Но слухи оставались всего лишь слухами. На самом деле больше никто не воевал, не лез через перевалы. Караваны шли, как обычно, об Усун-бие и третьем сыне Бекболота ничего слышно не было. Под Сары-Ташем по-прежнему сидел спецназ и по-прежнему ничего не делал, не мешая никому ездить и ходить по своим делам. Оставшиеся в долине семьи беспрекословно подчинились Сапару. Капитан роты спецназа, державшей границу в Карамыке, благосклонно принял новое подношение и пообещал: все уладится, и войска больше сюда не пришлют.
В альплагерь приезжал Тура, хмурый, толстобокий, злой.

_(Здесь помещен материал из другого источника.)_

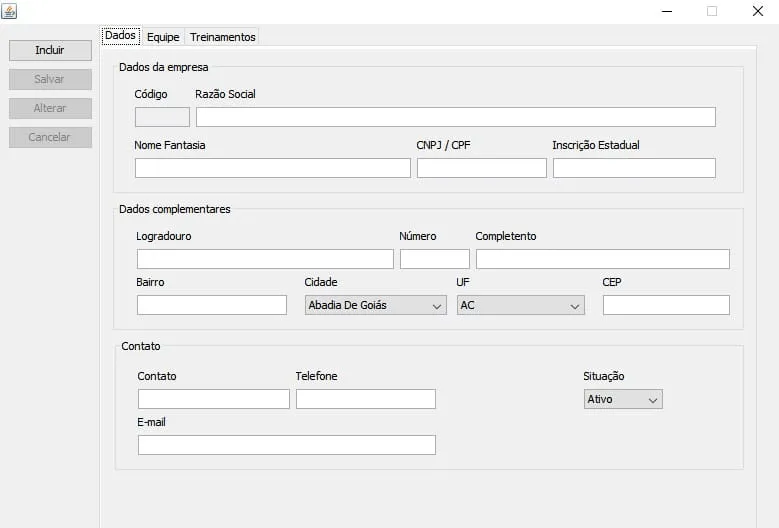The width and height of the screenshot is (779, 528).
Task: Click the CNPJ / CPF field
Action: pos(481,168)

Есуй накормила его, щедро напоила, сама подливала и подкладывала ему. Ее телохранители в это время держали его на мушке. Тура молчал, но, подвыпив, разговорился. Угрожал, но как-то вяло, смешно хвастался, потом начал жаловаться на трудности. Наконец, опасливо озираясь, прошептал Есуй на ухо, что хочет еще сына. Старшенький совсем слабый, задыхается, на лошадь вскочить не может. Говорят, не доживет до двадцати. Жена раздобрела, у нее только кольца да новые ожерелья на уме, а сына рожать не хочет. Вообще не хочет, говорит, — чуть не умерла, рожая, а на второй раз точно умрет. Что это за жена такая, боится рожать. Говорит, возьми вторую, пусть она родит. Так я взял, а она, дура, боится. Как увидела… ну, ты понимаешь, что увидела, боится, плачет, как ребенок. Кричит криком. Я привезу ее к тебе, Есуй, а? Все ж знают… ну, Режабибби, ну, жену Сапарову, ты ведь, в общем, знаешь.
Тура пыхтел и булькал, как переполненный бочонок, то принимался хихикать, то злился снова. Есуй кивала, говорила: да, да, привози обеих жен, посмотрим, они принесут тебе сильных сыновей, вот увидишь. Так принесут? Если принесут, золота дам, баранов, верблюдов много дам, дури дам, много-много, Тура богатый и сильный. И ты будешь много его рисовать с сыновьями, а второго сына, — он уже решил, — он назовет Толуем.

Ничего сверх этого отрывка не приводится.